Davidson B L, Bohn M C
Department of Internal Medicine, University of Iowa College of Medicine, Iowa City 52242, USA.
Exp Neurol. 1997 Mar;144(1):125-30. doi: 10.1006/exnr.1996.6398.
Gene transfer to the CNS with recombinant adenoviral vectors is a relatively recent event. In initial reports it was clearly demonstrated that adenoviral vectors can transfer genetic material to multiple cell types within the CNS. The relative ease in generating recombinant adenovirus (Ad) led to feasibility studies in the CNS with application to animal models of inherited disease, neurodegenerative diseases (e.g., Parkinson's and amyotrophic lateral sclerosis), and cerebrovascular disease.
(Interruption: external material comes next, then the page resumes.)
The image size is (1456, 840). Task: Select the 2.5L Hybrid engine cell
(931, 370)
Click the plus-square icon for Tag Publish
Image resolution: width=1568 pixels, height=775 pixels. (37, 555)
In combination with Ad gene transfer to peripheral tissues, these experiments have identified specific limitations and directed further research to improve vector design, formulation, and delivery.
利用重组腺病毒载体将基因转移至中枢神经系统是相对较新的研究进展。在最初的报告中,已明确证实腺病毒载体能够将遗传物质转移至中枢神经系统内的多种细胞类型。生成重组腺病毒(Ad)相对简便,这促使人们在中枢神经系统开展可行性研究,并应用于遗传性疾病、神经退行性疾病(如帕金森病和肌萎缩侧索硬化症)以及脑血管疾病的动物模型。结合将Ad基因转移至外周组织的研究,这些实验已明确了特定的局限性,并引导进一步研究以改进载体设计、制剂和递送方式。